Title: Spinal segmentation algorithm for modelling Chinese digital human models
Authors: Hongji Xiong; Cheng Chen; Yu Liu; Xiaofan Wu; Zhonghao Bai
Addresses: State Key Laboratory of Advanced Design and Manufacturing Technology for Vehicle, Hunan University, YueLu District, Changsha, 410082, China ' Products and Commodities Evaluation Center, Administration for Market Regulation of Hunan Province, TianXin District, Changsha, 410004, China ' Automotive Safety Technology Center, China Automotive Engineering Research Institute Co. Ltd., Yubei, Chongqing, 401122, China ' Automotive Safety Technology Center, China Automotive Engineering Research Institute Co. Ltd., Yubei, Chongqing, 401122, China ' State Key Laboratory of Advanced Design and Manufacturing Technology for Vehicle, Hunan University, YueLu District, Changsha, 410082, China
Abstract: Low-dose spinal CT images often suffer from issues such as blurred boundaries, significant noise, and poor contrast, which complicate manual segmentation. Traditional spinal image segmentation algorithms, although fast, generally lack precision and require manual intervention. Meanwhile, deep learning-based methods require extensive datasets for support, limiting their widespread applicability. To overcome these limitations, this paper introduces the 3D-TSUnet, this method first employs traditional segmentation algorithms for pre-segmentation, followed by detailed segmentation using the refined 3D-Unet network.
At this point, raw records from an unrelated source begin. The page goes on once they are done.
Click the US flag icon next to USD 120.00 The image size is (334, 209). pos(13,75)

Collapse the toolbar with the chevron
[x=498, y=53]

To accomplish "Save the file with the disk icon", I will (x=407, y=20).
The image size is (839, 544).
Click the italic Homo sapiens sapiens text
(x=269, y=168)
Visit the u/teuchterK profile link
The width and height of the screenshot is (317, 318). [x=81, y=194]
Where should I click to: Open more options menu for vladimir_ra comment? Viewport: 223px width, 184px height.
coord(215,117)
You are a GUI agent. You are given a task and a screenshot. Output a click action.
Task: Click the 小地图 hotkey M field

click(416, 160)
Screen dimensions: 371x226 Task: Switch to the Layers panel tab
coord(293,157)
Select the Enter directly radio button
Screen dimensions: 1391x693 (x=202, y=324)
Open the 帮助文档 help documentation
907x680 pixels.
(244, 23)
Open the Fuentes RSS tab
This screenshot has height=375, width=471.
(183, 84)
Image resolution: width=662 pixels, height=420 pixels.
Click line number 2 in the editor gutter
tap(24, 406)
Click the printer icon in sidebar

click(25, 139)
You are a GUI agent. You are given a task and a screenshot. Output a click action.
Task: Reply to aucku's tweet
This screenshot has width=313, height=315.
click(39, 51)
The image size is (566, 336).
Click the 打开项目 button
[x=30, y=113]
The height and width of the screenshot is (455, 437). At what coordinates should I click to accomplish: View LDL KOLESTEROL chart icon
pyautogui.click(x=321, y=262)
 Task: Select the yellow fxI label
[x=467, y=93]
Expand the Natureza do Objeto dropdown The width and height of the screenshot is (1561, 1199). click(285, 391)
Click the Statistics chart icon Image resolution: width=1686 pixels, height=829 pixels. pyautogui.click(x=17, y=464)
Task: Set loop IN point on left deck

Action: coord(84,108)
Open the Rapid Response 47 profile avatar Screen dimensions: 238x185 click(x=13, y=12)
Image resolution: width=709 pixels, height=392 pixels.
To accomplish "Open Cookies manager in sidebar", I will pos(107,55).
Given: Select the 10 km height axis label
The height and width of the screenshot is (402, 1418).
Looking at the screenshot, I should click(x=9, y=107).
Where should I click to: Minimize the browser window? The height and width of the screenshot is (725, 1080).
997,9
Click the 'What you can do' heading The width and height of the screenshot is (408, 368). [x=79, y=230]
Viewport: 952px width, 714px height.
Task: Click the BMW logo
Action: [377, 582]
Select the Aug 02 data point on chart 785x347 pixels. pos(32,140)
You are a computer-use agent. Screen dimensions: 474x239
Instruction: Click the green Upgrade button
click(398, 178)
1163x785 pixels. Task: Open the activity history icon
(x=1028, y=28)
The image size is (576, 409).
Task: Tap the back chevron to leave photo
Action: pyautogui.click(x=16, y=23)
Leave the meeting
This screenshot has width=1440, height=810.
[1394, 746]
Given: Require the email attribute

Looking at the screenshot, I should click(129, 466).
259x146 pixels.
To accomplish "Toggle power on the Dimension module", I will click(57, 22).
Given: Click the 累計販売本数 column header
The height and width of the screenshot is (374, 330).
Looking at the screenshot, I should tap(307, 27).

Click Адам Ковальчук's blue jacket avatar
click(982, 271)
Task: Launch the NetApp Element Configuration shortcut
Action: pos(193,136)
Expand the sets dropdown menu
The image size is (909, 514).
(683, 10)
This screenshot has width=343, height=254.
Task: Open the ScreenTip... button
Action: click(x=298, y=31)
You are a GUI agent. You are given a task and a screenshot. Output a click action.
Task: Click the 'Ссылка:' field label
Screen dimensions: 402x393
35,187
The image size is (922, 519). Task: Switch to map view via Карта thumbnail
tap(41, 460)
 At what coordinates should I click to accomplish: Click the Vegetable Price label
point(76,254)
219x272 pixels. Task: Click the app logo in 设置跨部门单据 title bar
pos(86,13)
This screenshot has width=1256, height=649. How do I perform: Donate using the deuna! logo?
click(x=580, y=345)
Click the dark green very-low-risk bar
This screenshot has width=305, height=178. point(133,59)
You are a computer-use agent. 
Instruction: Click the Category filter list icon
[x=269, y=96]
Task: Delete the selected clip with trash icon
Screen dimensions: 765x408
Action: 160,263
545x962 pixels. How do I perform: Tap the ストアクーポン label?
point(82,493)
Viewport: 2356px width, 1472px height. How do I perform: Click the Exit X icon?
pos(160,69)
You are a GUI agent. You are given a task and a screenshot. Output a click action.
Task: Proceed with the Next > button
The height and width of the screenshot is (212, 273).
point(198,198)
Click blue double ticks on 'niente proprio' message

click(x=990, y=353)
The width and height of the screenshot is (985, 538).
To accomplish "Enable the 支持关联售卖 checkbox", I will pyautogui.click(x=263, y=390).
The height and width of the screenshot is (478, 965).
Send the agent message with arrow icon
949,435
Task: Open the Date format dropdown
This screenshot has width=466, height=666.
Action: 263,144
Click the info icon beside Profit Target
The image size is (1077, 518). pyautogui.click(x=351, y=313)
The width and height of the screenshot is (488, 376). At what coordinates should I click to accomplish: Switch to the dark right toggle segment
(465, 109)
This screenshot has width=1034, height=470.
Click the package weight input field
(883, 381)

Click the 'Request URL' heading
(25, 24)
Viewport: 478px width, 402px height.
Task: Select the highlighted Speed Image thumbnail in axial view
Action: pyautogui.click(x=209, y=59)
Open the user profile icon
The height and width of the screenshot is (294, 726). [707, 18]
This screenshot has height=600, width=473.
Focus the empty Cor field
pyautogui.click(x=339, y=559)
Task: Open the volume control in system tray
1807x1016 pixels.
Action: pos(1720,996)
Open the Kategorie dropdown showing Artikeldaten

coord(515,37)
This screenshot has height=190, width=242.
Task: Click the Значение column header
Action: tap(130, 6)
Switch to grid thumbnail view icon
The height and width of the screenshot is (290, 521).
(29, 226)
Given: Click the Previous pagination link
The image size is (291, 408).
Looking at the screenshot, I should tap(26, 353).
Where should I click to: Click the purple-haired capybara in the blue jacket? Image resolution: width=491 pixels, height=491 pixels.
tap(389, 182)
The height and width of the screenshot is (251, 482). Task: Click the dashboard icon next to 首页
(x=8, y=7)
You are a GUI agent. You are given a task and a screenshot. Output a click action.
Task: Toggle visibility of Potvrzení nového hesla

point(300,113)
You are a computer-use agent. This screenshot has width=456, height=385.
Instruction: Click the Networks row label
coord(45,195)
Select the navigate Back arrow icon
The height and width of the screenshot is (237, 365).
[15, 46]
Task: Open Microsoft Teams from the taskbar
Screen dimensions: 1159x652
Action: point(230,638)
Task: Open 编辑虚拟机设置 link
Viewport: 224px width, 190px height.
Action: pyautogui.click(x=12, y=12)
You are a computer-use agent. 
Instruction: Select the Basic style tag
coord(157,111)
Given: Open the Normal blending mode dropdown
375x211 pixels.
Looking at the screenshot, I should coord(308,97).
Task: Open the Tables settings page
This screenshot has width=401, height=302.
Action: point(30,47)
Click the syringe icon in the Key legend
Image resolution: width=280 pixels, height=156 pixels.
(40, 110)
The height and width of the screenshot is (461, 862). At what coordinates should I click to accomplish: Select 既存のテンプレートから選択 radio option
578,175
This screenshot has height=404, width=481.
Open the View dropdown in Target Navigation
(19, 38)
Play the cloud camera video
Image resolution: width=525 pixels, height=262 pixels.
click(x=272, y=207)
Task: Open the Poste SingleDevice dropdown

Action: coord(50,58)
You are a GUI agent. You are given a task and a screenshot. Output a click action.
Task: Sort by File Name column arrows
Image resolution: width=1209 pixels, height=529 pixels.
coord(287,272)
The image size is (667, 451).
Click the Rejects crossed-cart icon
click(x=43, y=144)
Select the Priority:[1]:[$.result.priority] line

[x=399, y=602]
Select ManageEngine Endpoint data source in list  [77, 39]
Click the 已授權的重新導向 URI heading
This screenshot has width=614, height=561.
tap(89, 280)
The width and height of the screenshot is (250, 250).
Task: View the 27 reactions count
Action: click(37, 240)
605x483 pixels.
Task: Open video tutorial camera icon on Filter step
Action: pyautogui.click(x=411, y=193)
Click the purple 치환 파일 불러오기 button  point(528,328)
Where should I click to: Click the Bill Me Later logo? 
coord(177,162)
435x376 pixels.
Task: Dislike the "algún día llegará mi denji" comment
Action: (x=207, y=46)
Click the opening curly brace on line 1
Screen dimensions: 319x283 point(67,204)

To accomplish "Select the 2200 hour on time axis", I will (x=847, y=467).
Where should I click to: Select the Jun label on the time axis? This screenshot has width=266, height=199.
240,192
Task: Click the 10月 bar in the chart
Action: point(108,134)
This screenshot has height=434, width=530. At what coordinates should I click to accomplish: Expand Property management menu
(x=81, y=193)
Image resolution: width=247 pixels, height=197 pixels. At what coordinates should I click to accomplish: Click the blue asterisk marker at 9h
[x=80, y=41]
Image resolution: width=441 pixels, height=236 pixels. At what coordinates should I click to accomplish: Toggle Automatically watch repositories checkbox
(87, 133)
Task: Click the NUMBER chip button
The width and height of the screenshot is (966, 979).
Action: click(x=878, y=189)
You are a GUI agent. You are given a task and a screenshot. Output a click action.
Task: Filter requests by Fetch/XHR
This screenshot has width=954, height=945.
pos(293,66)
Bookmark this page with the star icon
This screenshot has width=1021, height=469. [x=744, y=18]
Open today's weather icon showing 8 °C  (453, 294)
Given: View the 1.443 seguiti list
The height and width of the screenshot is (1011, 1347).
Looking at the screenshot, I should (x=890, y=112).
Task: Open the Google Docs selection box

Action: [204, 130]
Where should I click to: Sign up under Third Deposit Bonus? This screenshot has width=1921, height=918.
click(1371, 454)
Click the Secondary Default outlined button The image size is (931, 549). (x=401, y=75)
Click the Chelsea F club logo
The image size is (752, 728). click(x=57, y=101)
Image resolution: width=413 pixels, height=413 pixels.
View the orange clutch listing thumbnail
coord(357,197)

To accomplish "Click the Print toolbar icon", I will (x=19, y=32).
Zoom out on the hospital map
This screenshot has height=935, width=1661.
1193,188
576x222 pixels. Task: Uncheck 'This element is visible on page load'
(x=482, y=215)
Comparisons with manual segmentation show a 98.28% reduction in self-intersections, 95.05% decrease in highly refractive edges, 89.59% reduction in spikes, and 96.48% reduction in incorrect partitions, with segmentation time reduced by 91.67%. These results demonstrate that the proposed network efficiently performs low-dose CT spinal segmentation, offering substantial practical value for developing Chinese human finite element models and advancing related research.
Keywords: 3D-TSUnet; medical image segmentation; low-dose spinal CT images; supervised learning; Chinese human finite element model.
DOI: 10.1504/IJVSMT.2025.150169
International Journal of Vehicle Systems Modelling and Testing, 2025 Vol.19 No.4, pp.335 - 352
Received: 17 Jan 2025
Accepted: 21 Apr 2025
Published online: 02 Dec 2025 *